More than 80 percent of deaths in South Korea are caused by chronic diseases such as cancer and heart disease, while many Koreans are still engaged in health risk behaviors including excessive alcohol consumption, a government study showed Thursday.
According to the report released by the Korea Center for Disease Control and Prevention, 7 of the top 10 causes of death in 2013 were chronic diseases. Four of these diseases -- cancer, diabetes, lower respiratory diseases and circulatory system diseases -- together accounted for 70 percent of all deaths in the same year.
The cost to treat patients of chronic disease, 38 trillion won ($32.06 billion), also accounted for nearly 80 percent of all entire medical bills in 2013.
More than 80 percent of deaths in South Korea are caused by chronic diseases, a government study showed. (123RF)
Chronic conditions -- such as obesity, arthritis and prediabetes -- are known as among the most common and preventable of all health problems. Health risk behaviors, especially physical inactivity, excessive smoking and drinking and unhealthy diet are some of the major causes of more serious chronic diseases.
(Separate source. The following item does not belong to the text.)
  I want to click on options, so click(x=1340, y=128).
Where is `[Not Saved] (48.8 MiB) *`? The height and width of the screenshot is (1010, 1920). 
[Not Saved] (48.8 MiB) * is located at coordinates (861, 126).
The report showed that Koreans, especially teenagers, don’t exercise enough. Only 12.5 percent of all Korean teenagers were engaged in physical activities as of 2013, while 47.2 percent of Korean adults were doing the same.
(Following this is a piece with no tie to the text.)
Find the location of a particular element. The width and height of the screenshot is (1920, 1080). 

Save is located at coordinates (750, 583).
Also, 11.9 percent of adult Koreans were drinking more than twice weekly, each time drinking at least seven glasses. A total of 41.4 percent of adult Korean men were smoking, as were 14.4 percent of male teenagers.
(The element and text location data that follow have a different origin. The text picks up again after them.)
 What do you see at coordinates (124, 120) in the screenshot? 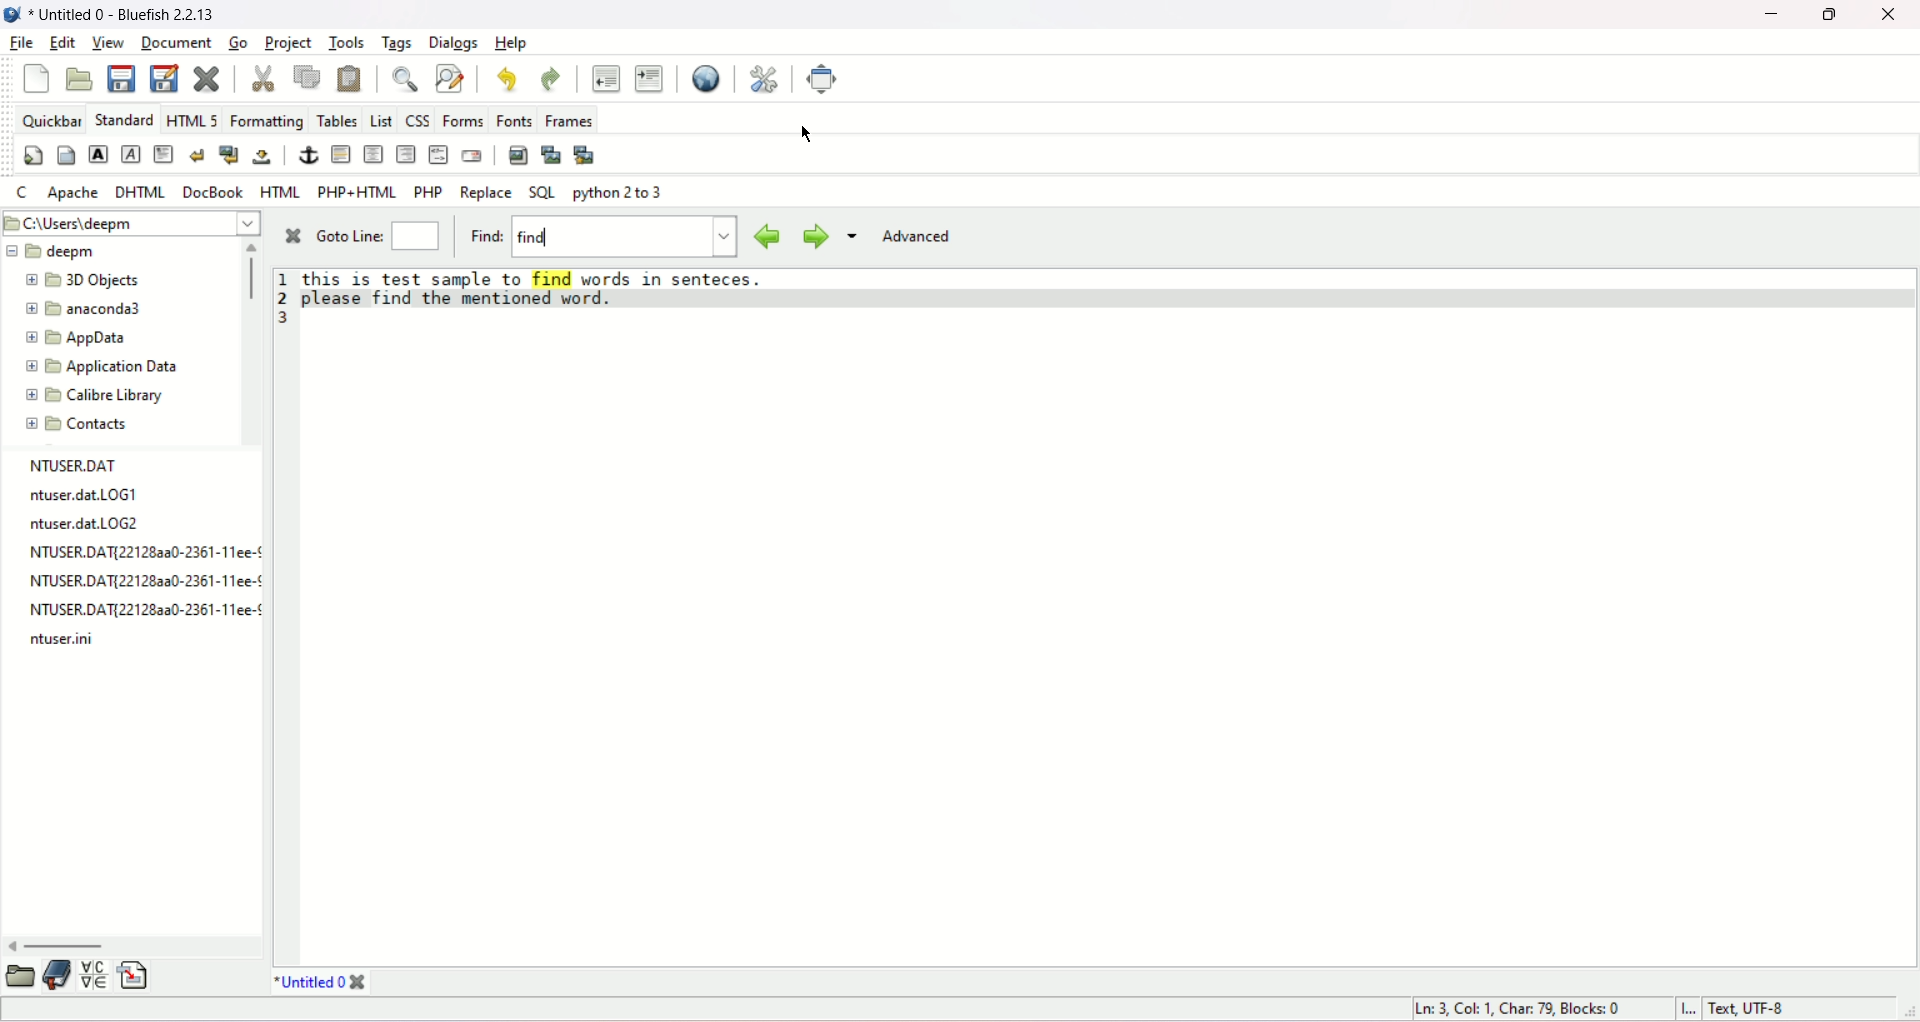
I see `STANDARD` at bounding box center [124, 120].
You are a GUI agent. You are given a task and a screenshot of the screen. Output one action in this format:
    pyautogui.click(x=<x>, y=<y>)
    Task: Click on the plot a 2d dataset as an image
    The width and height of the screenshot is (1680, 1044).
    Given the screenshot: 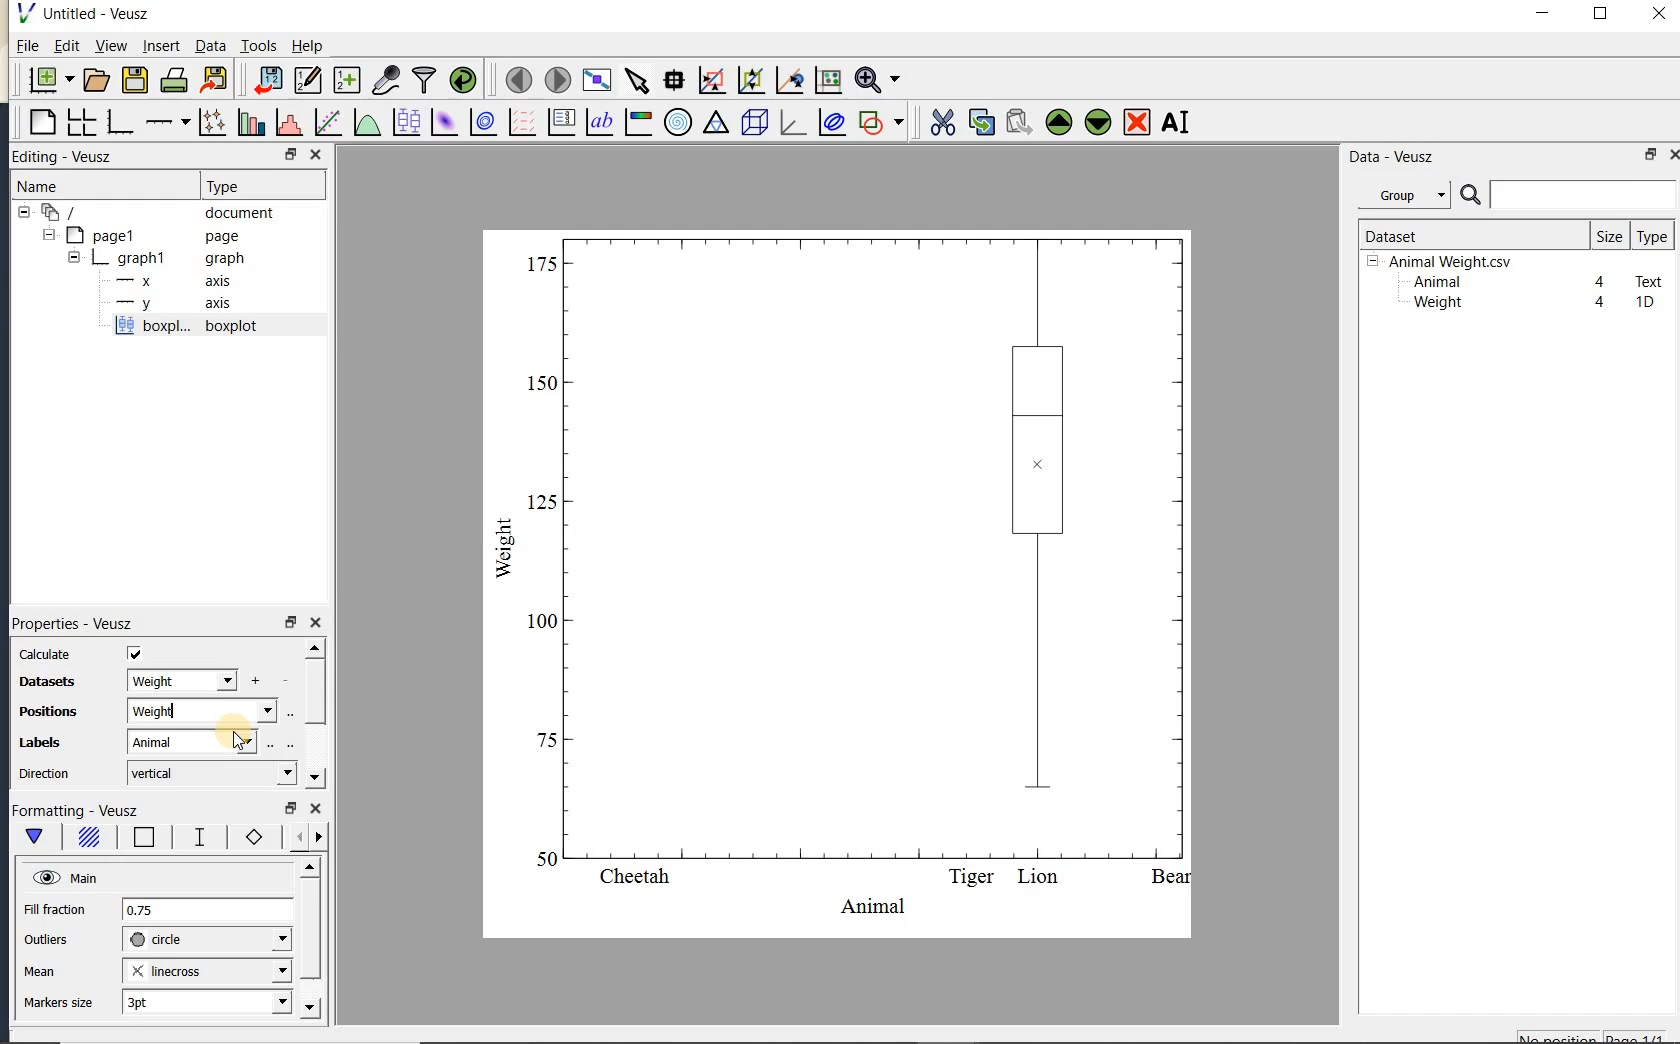 What is the action you would take?
    pyautogui.click(x=443, y=122)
The report showed that Korean adults should consume less calories. In 2013, 21.6 percent of all adult Koreans were overconsuming high-calorie foods, while 47.2 percent of Korean teens were overeating high-fat foods in the same year.
Also, 13 million Koreans were obese as of 2013. The condition is becoming significantly more prevalent among men in their 20s and 30s. Nearly 30 percent of all adult Koreans, 9 million of them, had high blood pressure, but only 58.6 percent had been treated properly.
The Ministry of Health and Welfare said it is important to promote a healthy lifestyle as many of the chronic diseases are preventable.
“Even those with high blood pressure, high cholesterol, diabetes and obesity can prevent developing more serious diseases, such as stroke or heart attacks, by maintaining a healthy lifestyle and diet,” the ministry said in a statement.